The Northeast High School senior graduates Saturday, and she has decided she wants to wear the crimson of Harvard.
Wright, the school’s valedictorian, was motivated to achieve academic excellence after a family tragedy she faced when she was young.
“When I was 13, my dad died in a house fire.” she said. “Ever since then, I’ve been so driven.”
Her desire to do better for her family fed her intellectual curiosity and was a catalyst for dreaming big. She began looking for as many opportunities as she could to make those dreams come true.
“I want to get my mom another house,” she said. “I want to do better for my family. I want to do more.”
As a sophomore, she took the initiative to approach Tara Jones-Lawrence, a future science teacher, and asked for guidance.
“She just came to me and said, ‘I need a science mentor. Will you be my mentor?’” Jones-Lawrence recalled.

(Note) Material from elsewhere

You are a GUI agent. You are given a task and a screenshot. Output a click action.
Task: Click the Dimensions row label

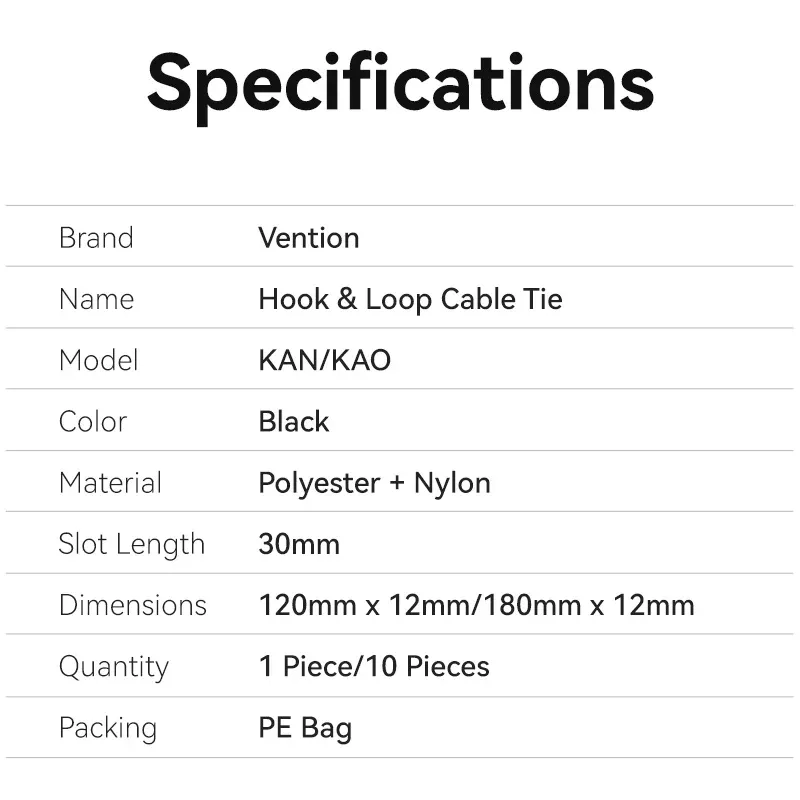(x=133, y=605)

She said Wright really wanted to participate in a science fair, so she agreed to work with her on afternoons, weekends and over Christmas break to create a project.
“Our first project we came up with creating some type of bio-diesel fuel so it would be efficient and cleaner for the environment,” Jones-Lawrence said.

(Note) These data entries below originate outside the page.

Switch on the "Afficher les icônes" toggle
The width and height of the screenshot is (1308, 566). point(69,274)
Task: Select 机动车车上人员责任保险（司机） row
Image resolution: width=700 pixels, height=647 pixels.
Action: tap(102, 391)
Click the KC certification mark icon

That project won her a regional competition and even took her as far as Texas.
Jones-Lawrence said Wright came up with a philosophy that there’s always going to be someone or something better than she is, which keeps her striving. She added that Wright is “obsessively persistent and consistent in everything that she does.”
In another project, Wright needed to “shock” some soy beans, Jones-Lawrence said, but she didn’t have the appropriate equipment to do so.
“That became a mission that seemed impossible,” she said.
Wright thought outside the box, though, and called the school system’s police chief, who brought his Taser to the table. Jones-Lawrence said Wright will find a way to do anything.
She’s also been a lab volunteer at a Macon hospital. For the past four years, she’s done research on a global feeding initiative.
“What you do outside the class proves that you want to make a contribution to society,” Wright said, adding that her extracurricular activities helped give her the Ivy League edge.
“I believe what I did outside of class is what made me stick out as an applicant.”
Her science acumen is also what earned her The Telegraph’s Golden Eagle Award in science.
Wright said she’s earned $1.3 million in scholarship offers and does workshops. She even has her own website, AurielWright.com.
“There are opportunities,” she said. “You have to go searching and digging for them, though.”